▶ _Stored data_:

-=-=-

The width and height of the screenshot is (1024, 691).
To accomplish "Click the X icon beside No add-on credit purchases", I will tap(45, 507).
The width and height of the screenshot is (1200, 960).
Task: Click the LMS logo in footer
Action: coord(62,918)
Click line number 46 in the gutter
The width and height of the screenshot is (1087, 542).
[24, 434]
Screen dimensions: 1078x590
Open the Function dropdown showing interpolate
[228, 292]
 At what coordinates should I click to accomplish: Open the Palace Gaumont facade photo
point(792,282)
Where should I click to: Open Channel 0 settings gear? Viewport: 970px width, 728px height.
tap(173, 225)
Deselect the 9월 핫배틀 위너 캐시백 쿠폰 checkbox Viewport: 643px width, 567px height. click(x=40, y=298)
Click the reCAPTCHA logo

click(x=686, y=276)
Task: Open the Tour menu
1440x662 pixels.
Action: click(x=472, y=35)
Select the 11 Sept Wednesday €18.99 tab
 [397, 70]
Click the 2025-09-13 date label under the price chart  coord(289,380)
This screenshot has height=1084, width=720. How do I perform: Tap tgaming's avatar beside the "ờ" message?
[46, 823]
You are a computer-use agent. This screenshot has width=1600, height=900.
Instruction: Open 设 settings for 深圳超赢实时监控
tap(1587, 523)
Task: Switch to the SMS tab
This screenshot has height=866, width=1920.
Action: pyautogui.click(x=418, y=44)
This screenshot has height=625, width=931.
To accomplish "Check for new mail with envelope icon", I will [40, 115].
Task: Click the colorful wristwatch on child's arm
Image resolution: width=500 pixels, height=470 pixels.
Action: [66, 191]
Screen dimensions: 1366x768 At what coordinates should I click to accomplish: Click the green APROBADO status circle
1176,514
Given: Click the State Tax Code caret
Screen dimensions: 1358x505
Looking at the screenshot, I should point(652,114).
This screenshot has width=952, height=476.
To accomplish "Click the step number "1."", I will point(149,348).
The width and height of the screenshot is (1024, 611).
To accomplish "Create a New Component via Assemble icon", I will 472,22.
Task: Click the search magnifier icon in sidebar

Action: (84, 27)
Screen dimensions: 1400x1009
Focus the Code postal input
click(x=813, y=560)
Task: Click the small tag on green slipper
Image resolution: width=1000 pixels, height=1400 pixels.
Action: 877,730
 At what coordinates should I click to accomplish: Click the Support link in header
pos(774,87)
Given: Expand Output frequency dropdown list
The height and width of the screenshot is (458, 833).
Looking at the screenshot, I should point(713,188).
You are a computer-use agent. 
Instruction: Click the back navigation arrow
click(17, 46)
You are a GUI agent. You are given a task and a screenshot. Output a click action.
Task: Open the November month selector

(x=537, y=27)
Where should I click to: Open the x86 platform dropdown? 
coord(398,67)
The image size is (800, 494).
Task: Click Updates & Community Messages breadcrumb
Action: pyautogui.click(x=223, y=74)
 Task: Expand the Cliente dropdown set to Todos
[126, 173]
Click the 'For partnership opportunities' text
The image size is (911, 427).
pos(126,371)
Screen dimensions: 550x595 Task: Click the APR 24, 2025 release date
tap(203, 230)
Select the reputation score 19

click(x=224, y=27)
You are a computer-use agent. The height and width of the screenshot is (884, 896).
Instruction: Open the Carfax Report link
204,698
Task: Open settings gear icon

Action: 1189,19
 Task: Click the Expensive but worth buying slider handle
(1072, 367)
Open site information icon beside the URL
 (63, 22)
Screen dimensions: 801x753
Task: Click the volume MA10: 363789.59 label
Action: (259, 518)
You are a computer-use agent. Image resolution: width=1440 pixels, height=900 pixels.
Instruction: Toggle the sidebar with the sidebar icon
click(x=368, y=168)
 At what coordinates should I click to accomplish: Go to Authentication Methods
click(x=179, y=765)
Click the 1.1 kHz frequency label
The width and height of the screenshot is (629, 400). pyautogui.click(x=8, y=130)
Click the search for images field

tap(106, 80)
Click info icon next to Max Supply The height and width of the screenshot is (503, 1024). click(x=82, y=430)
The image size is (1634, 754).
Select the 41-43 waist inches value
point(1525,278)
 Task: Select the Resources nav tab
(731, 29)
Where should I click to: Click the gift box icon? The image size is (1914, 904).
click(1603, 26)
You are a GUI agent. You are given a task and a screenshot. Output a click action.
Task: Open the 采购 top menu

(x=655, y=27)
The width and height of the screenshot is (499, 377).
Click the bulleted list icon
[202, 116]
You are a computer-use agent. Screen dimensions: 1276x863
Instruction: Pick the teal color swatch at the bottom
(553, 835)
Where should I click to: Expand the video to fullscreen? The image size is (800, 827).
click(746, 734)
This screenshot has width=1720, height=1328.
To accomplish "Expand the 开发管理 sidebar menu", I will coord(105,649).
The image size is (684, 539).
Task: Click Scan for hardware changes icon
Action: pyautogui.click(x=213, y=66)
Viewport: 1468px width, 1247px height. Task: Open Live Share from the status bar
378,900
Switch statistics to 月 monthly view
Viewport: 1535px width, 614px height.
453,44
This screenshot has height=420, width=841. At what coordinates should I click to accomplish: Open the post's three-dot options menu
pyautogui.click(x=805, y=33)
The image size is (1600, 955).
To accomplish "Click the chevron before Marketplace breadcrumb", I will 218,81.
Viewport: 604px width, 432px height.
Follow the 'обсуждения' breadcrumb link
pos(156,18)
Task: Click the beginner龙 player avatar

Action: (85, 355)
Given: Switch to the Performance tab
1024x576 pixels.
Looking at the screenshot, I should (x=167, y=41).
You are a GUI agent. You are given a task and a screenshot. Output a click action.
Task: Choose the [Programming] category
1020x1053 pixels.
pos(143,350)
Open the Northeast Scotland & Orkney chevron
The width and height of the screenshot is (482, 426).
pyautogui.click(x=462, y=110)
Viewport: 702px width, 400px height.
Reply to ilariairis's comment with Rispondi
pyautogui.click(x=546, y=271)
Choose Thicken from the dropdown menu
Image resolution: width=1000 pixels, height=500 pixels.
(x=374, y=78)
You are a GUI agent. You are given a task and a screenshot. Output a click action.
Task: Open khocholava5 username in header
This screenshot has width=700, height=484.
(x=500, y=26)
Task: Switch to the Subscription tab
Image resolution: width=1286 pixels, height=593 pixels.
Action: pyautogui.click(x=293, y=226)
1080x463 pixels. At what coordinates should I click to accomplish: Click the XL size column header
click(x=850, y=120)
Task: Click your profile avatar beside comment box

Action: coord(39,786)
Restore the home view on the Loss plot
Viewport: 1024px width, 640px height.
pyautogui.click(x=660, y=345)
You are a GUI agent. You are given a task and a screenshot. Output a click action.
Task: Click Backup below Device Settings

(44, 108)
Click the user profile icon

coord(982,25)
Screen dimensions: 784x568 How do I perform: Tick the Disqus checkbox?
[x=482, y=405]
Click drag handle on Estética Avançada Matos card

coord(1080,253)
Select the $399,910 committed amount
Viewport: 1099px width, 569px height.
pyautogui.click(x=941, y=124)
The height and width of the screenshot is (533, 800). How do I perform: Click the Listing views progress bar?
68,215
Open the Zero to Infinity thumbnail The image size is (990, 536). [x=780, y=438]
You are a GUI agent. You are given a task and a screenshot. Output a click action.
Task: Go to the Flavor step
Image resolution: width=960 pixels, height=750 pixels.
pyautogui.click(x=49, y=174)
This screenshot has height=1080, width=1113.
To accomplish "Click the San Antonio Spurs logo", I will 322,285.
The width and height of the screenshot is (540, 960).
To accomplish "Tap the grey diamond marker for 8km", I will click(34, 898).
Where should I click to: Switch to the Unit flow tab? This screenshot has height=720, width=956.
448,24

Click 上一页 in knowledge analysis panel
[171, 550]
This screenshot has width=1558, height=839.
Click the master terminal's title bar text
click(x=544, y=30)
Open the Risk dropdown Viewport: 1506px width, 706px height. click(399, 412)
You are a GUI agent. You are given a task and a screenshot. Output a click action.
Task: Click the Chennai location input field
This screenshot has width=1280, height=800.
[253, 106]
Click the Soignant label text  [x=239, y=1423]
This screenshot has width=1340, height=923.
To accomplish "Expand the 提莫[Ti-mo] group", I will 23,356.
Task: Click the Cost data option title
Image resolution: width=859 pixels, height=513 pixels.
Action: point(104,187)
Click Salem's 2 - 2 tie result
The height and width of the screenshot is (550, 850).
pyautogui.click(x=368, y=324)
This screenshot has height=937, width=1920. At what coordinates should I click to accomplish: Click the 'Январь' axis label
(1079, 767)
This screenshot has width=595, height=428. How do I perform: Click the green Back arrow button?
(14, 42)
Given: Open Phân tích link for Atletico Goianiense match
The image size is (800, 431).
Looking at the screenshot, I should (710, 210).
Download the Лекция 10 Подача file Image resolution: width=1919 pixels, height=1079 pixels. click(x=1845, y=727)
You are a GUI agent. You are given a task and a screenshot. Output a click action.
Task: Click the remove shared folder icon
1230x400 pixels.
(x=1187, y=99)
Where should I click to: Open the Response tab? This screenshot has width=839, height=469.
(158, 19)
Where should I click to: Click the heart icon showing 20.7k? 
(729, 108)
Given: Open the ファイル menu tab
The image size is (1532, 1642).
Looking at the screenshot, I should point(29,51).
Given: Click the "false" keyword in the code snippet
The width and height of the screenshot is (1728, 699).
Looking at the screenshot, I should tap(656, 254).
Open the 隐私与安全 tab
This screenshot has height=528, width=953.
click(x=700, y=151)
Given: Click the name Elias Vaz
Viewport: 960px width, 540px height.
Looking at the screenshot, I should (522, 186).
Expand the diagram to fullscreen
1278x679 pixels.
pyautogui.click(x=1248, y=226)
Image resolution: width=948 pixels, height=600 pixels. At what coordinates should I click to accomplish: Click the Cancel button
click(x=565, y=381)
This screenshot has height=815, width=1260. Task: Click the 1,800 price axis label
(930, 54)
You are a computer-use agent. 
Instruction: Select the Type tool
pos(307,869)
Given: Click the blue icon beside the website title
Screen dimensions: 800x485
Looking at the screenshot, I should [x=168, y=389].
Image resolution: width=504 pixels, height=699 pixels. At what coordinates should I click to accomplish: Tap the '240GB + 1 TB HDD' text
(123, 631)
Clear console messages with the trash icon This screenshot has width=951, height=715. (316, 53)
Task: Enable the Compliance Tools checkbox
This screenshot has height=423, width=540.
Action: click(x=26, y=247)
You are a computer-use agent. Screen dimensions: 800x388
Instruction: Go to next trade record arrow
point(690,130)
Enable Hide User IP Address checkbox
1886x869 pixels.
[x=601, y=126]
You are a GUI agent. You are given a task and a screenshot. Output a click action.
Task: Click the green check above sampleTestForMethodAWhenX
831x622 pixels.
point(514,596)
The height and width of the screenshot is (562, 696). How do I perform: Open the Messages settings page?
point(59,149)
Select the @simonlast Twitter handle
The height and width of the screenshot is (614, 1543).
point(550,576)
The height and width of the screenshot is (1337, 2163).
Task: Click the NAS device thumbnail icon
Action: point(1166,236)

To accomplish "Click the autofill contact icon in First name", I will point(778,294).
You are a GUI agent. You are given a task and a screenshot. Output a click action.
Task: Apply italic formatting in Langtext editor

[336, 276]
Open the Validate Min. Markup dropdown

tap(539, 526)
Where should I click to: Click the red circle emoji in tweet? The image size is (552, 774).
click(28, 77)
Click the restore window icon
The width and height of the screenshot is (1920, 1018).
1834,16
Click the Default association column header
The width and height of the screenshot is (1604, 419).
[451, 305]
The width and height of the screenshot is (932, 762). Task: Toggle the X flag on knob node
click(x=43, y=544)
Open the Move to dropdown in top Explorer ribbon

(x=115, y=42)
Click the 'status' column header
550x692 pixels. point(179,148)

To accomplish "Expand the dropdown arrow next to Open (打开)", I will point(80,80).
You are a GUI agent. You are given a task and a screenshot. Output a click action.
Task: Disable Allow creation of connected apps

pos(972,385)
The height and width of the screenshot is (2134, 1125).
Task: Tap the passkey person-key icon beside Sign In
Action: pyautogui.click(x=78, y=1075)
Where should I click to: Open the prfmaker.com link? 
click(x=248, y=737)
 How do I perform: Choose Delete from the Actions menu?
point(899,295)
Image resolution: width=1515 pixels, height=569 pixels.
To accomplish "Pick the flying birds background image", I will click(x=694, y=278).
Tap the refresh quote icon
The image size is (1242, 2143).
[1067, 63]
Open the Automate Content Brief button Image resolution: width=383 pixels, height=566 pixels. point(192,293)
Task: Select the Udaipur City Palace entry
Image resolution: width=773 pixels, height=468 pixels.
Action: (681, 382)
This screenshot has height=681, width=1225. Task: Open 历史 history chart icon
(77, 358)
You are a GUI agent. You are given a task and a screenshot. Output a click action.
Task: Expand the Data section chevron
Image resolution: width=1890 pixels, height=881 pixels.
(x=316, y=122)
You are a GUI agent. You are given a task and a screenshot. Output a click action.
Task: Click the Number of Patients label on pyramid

-=-=-

▶ _Problem to solve_: Only the count is wanted. Find the lines of the records that include the word "step" and state how many.

▶ _Response to the task_: 2